Somente o embaixador dos Estados unidos no Brasil e o ministro brasileiro da
Guerra conheciam o paradeiro dos dois presidentes. Quer dizer, havia mais
alguém que sabia. Gregório Fortunato, o "Anjo Negro", chefe da Guarda
Pessoal de Vargas, que faria sua desgraça onze anos e sete meses depois, já no
governo constitucional, quando mandou matar, sem o conhecimento do chefe, o
opositor Carlos Lacerda, que escapou com um tiro no pé (no atentado, porém,
morreu o major Vaz, da Aeronáutica, gerando ou agravando a crise que resultaria
no suicídio de Vargas), mas isso é outra história. Fortunato, porém, era
totalmente leal ao então ditador e jamais revelaria seu segredo. Assistiu ao
sofrimento da família sem dizer uma só palavra.
Tavares se
pergunta se aquele episódio assombrou Getúlio nas horas finais antes do
suicídio, quando a decisão já estava tomada (ele já entregara a caneta de ouro
a Tancredo Neves e a Carta-Testamento, em envelope lacrado, a João Goulart).

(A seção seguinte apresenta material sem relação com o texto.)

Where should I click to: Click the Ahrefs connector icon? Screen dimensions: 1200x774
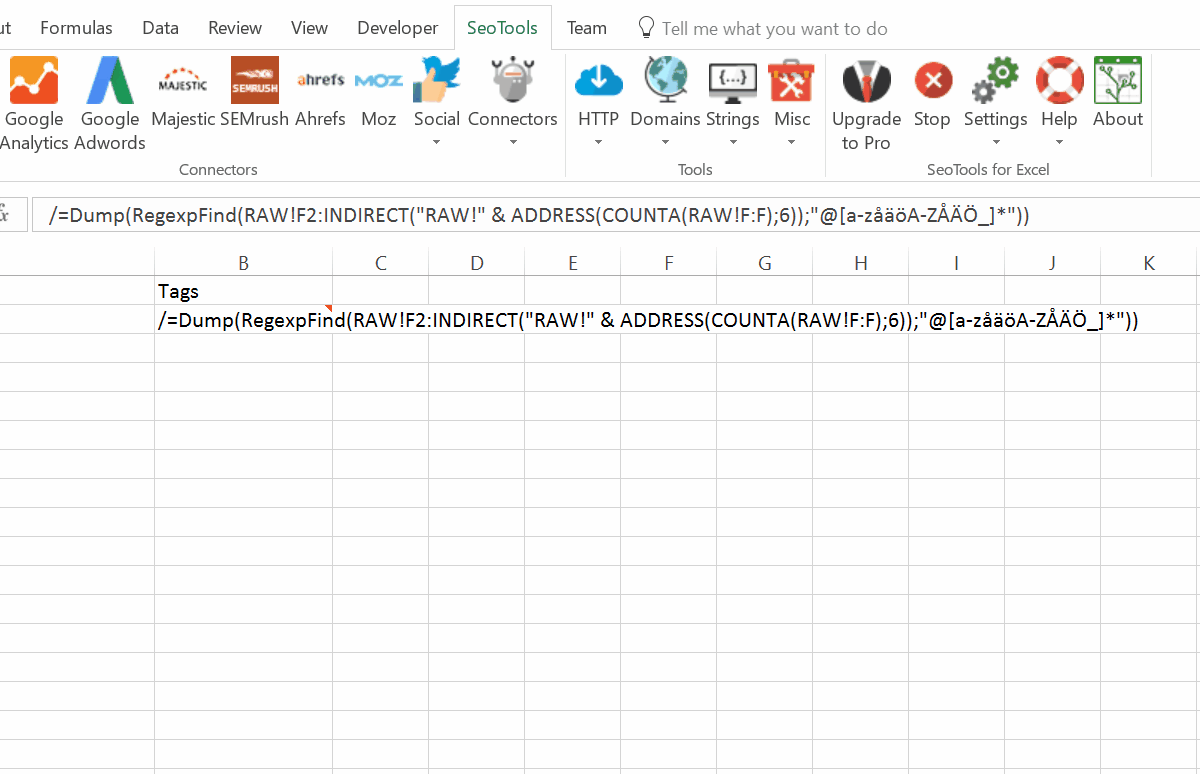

Provavelmente sim, digo eu. Deve ter sido algo muito marcante. Mas só podemos
especular.
Quanto à Base
Aeronaval americana instalada em Natal, Tavares diz que ela foi fundamental na
guerra. Sem ela, diz ele, os americanos não poderiam ter desalojado os alemães
da África, cortando seus suprimentos de petróleo e abrindo as portas da Itália.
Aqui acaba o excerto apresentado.